Written instruction:
Convert every line of the entries below into a numbered list, skipping blank lines. Leave the pictures out of your answer.

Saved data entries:
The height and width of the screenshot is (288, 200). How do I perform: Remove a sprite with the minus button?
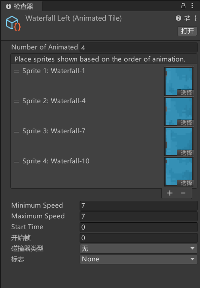click(183, 193)
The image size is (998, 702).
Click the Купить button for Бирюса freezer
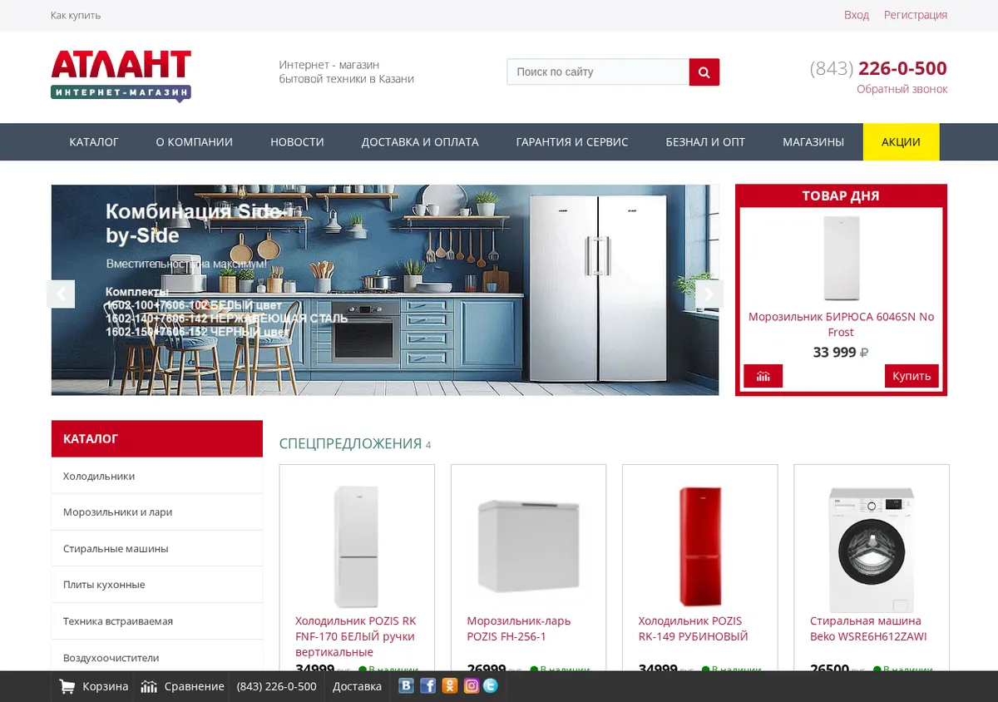pyautogui.click(x=912, y=376)
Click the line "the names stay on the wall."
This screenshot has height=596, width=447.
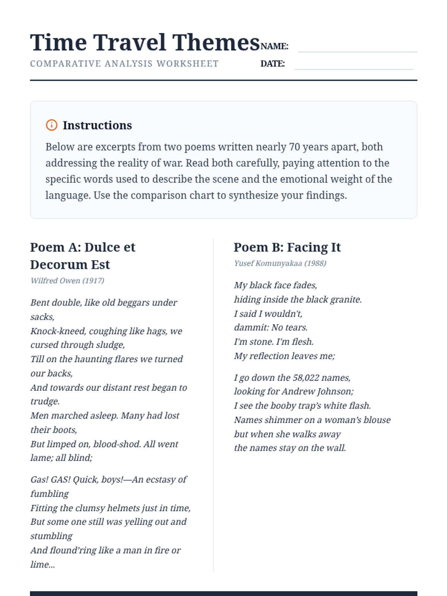290,448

Written solution:
1. The height and width of the screenshot is (288, 200). How do I perform: Remove a sprite with the minus button?
2. click(183, 193)
3. The image size is (998, 702).
4. Click the Купить button for Бирюса freezer
5. pyautogui.click(x=912, y=376)
6. Click the line "the names stay on the wall."
7. This screenshot has height=596, width=447.
8. 290,448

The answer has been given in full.